Д з а м б о л а т. А теперь… о засохших веточках. (Поворачивается к Бердову.) К вам обращаюсь, Бердов. Мы собрались, чтобы послушать отчет нашего депутата. Мы доверили вам решать самые жизненные вопросы. А вы — разве вы оправдали это доверие? Вы разглагольствовали здесь о Северном полюсе, о какой-то диковинной рыбе, о пользе павлинов. Но не нашлось ни одного слова о том, что же лично вами-то сделано для народа.

Б а б у л и. Он не из застенчивых, — видно, просто похвастаться нечем.

Д з а м б о л а т. Стыдно, Бердов. Мы считали тебя человеком… потому и избрали депутатом. А ты отгородился от нас китайской стеной. Не буду говорить о всех твоих нечестных и незаконных делах, но об одном напомню. Прошу у присутствующих прощения, что злоупотребляю вашим вниманием.

Г о л о с а. Ничего!.. Давай, Дзамболат, продолжай!

Д з а м б о л а т (Белову). Дорогой наш гость! Вас особо прошу о прощении — угораздило меня выскочить на трибуну раньше вас.

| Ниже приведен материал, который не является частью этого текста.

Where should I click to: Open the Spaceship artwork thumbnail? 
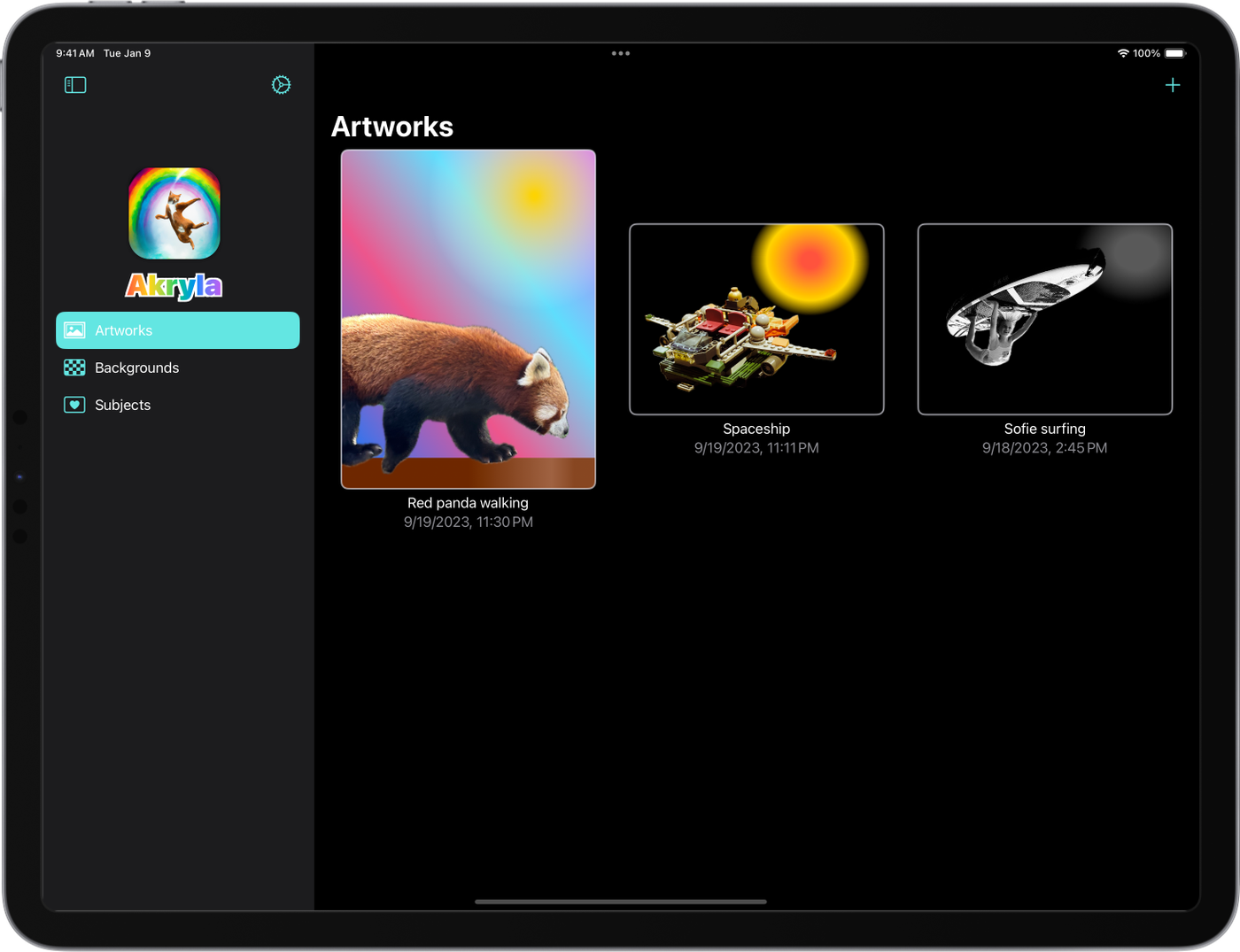756,319
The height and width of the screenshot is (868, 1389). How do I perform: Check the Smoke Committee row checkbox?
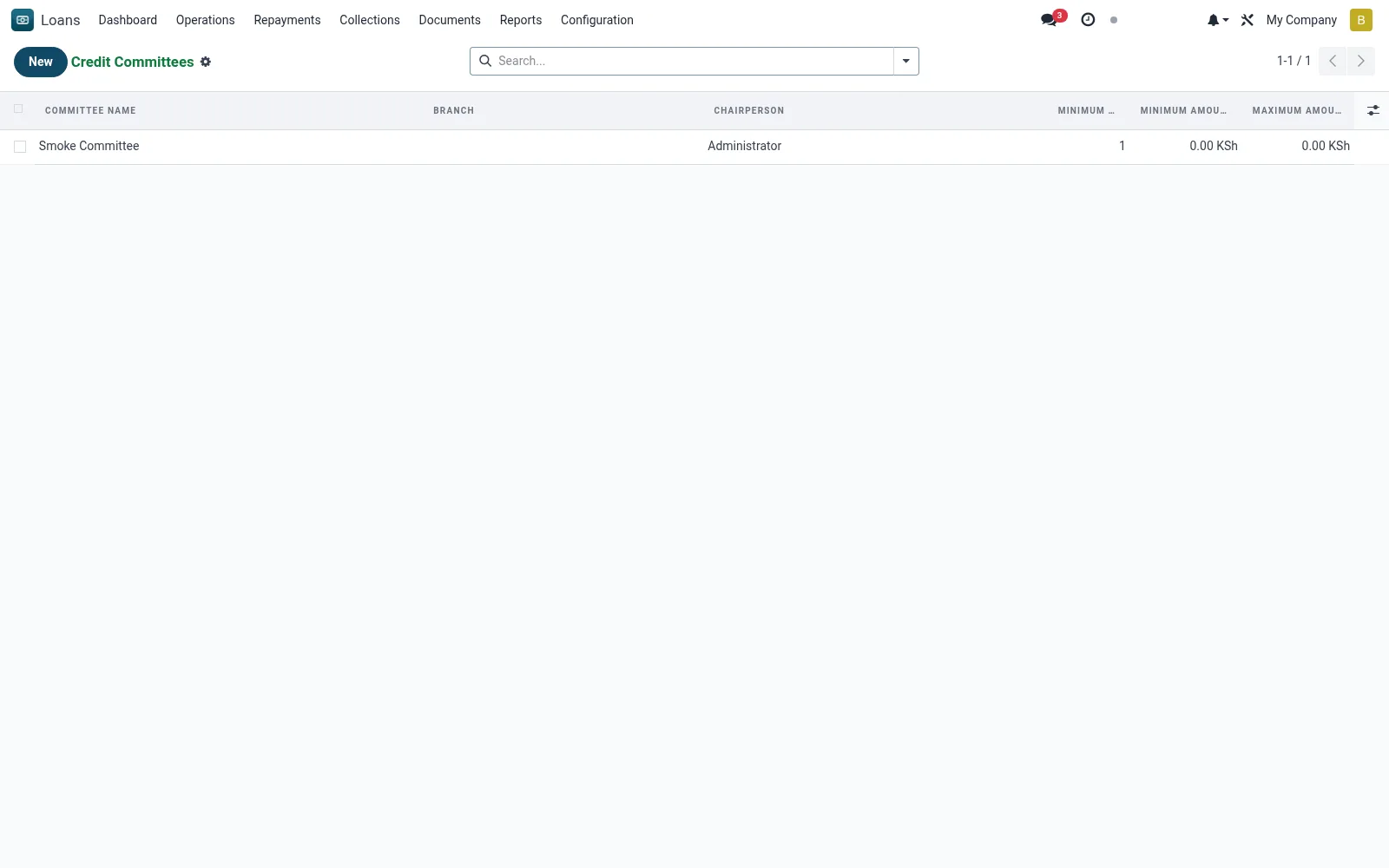click(20, 147)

Б е л о в. Ничего, я с удовольствием слушаю вас. Пример с деревом сегодня очень кстати.

Д з а м б о л а т. Так вот, друзья мои, с гражданской войны я вернулся в двадцатом году и немного пожил в маленьком подмосковном городке у своего знакомого — русского рабочего, в прошлом профессионального революционера. А было у него две комнаты. В одной разместились мы с ним, в другой — его дети, оставшиеся без матери. Однажды в городок приехал товарищ Дзержинский, председатель ВЧК. «Я сегодня заночую у тебя», — пообещал он моему другу. Они были знакомы по ссылке. Вечером мой друг постелил своему важному гостю на той кровати, где обычно спали дети. В полночь приходит усталый Дзержинский и видит: дети спят на полу. Отчитав за это хозяина, Дзержинский осторожно переложил детей на кровать, а сам прилег на полу, накрылся шинелью и уснул. Феликс Эдмундович был правой рукой Ленина, он был большим человеком, кристально честным коммунистом. А вы, Бердов? Скажите, что общего в вашем поведении с коммунистической моралью? Целый детский сад вы изгнали из дома, в котором поселились сами. И в личной, и в общественной жизни люди берут пример с коммунистов. Куда бы пришли мы, если ориентироваться только на вас? Нет, не годитесь вы нам в депутаты. Вот и все, что я хотел сказать.

Собравшиеся аплодируют.

Б е с л а н. Если товарищ Белов не возражает, послушаем еще собравшихся, а потом уже попросим его выступить.